Your goal ->
Every line below should be set down exactly as it appears.

Dataset items
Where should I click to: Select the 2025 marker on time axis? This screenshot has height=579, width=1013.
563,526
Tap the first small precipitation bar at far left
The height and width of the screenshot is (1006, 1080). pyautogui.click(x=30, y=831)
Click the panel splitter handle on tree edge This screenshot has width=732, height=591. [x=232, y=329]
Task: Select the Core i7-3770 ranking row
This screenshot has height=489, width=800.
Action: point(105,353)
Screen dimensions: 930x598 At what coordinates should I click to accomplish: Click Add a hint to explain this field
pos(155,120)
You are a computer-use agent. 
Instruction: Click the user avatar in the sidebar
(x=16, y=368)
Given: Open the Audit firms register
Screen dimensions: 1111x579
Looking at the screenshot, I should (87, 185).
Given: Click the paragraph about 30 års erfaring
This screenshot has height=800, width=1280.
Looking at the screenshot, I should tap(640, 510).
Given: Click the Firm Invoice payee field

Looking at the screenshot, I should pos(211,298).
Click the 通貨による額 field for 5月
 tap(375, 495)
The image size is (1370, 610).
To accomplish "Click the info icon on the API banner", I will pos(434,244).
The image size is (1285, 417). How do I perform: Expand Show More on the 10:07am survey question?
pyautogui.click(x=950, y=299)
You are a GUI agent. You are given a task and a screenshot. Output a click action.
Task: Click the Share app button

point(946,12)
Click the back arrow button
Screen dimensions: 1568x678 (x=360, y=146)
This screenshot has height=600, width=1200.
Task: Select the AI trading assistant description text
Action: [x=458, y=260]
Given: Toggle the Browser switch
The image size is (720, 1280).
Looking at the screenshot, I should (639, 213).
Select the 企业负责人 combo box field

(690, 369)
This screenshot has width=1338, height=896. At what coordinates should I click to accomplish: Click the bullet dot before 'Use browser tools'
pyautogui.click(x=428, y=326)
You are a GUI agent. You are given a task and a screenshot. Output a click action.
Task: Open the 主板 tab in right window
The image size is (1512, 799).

Task output ->
Where should I click to: Select the 2025 marker on time axis? This screenshot has height=579, width=1013.
563,526
Tap the first small precipitation bar at far left
The height and width of the screenshot is (1006, 1080). pyautogui.click(x=30, y=831)
Click the panel splitter handle on tree edge This screenshot has width=732, height=591. [x=232, y=329]
Task: Select the Core i7-3770 ranking row
This screenshot has height=489, width=800.
Action: point(105,353)
Screen dimensions: 930x598 At what coordinates should I click to accomplish: Click Add a hint to explain this field
pos(155,120)
You are a computer-use agent. 
Instruction: Click the user avatar in the sidebar
(x=16, y=368)
Given: Open the Audit firms register
Screen dimensions: 1111x579
Looking at the screenshot, I should (87, 185).
Given: Click the paragraph about 30 års erfaring
This screenshot has height=800, width=1280.
Looking at the screenshot, I should tap(640, 510).
Given: Click the Firm Invoice payee field

Looking at the screenshot, I should pos(211,298).
Click the 通貨による額 field for 5月
 tap(375, 495)
The image size is (1370, 610).
To accomplish "Click the info icon on the API banner", I will pos(434,244).
The image size is (1285, 417). How do I perform: Expand Show More on the 10:07am survey question?
pyautogui.click(x=950, y=299)
You are a GUI agent. You are given a task and a screenshot. Output a click action.
Task: Click the Share app button

point(946,12)
Click the back arrow button
Screen dimensions: 1568x678 (x=360, y=146)
This screenshot has height=600, width=1200.
Task: Select the AI trading assistant description text
Action: [x=458, y=260]
Given: Toggle the Browser switch
The image size is (720, 1280).
Looking at the screenshot, I should (639, 213).
Select the 企业负责人 combo box field

(690, 369)
This screenshot has width=1338, height=896. At what coordinates should I click to accomplish: Click the bullet dot before 'Use browser tools'
pyautogui.click(x=428, y=326)
You are a GUI agent. You are given a task and a screenshot. Output a click action.
Task: Open the 主板 tab in right window
The image size is (1512, 799).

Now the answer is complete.